● **Do this**: Reproduce the entries exactly, from the line containing "Click the About page heading" through the line containing "[x=655, y=32]", both included. What do those lines say?

● **Available data**:

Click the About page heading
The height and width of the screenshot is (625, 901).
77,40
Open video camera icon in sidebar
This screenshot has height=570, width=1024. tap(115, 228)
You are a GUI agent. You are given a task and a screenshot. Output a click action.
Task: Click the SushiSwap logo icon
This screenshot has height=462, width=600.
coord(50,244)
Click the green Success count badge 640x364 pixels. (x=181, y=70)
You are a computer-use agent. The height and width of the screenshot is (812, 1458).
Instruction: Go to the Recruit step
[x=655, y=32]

--

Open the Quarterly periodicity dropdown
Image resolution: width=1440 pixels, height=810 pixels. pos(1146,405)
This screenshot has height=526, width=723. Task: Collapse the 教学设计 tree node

* * *

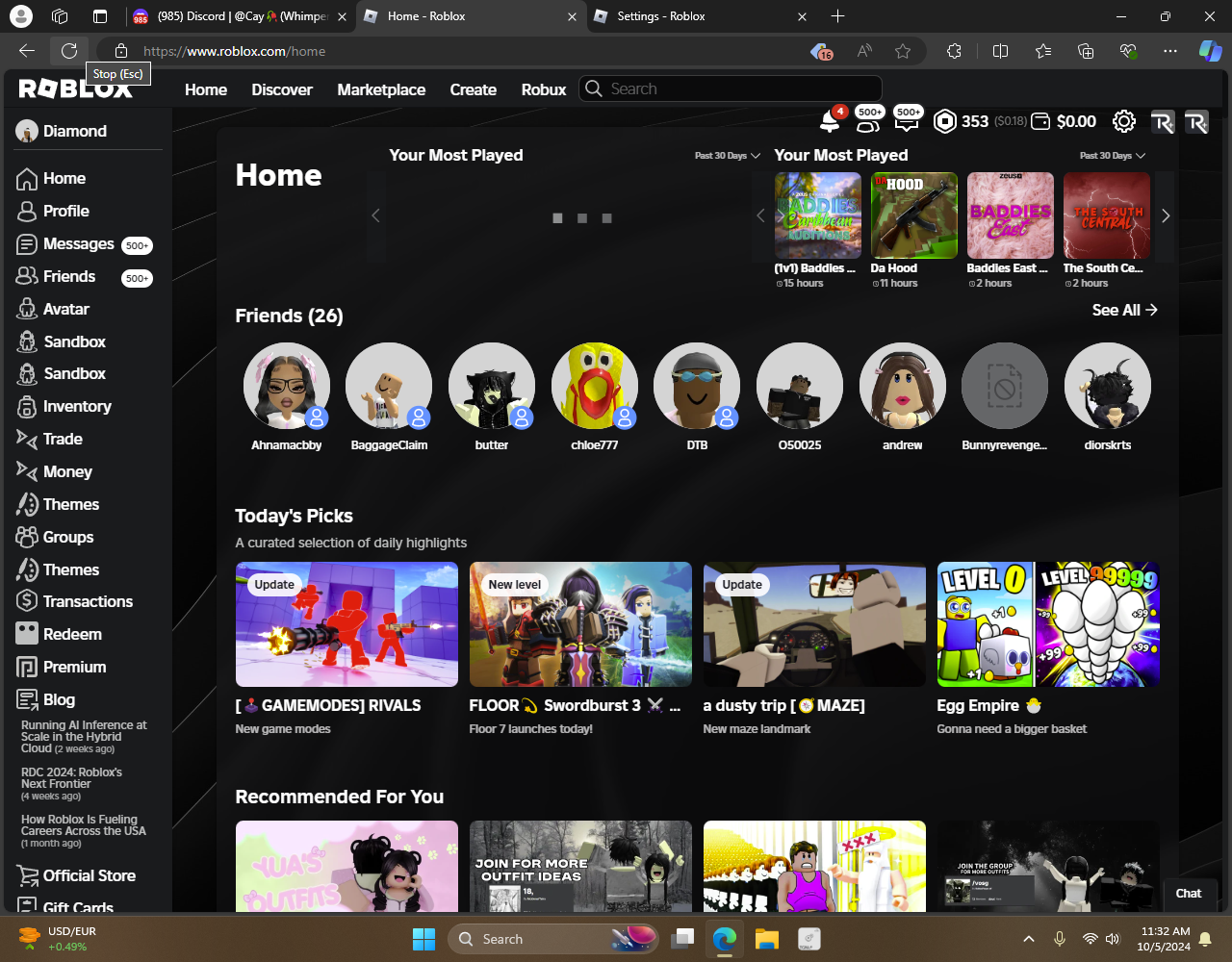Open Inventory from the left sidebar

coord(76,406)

● **Exercise output**:
Click the About page heading
The height and width of the screenshot is (625, 901).
77,40
Open video camera icon in sidebar
This screenshot has height=570, width=1024. tap(115, 228)
You are a GUI agent. You are given a task and a screenshot. Output a click action.
Task: Click the SushiSwap logo icon
This screenshot has height=462, width=600.
coord(50,244)
Click the green Success count badge 640x364 pixels. (x=181, y=70)
You are a computer-use agent. The height and width of the screenshot is (812, 1458).
Instruction: Go to the Recruit step
[x=655, y=32]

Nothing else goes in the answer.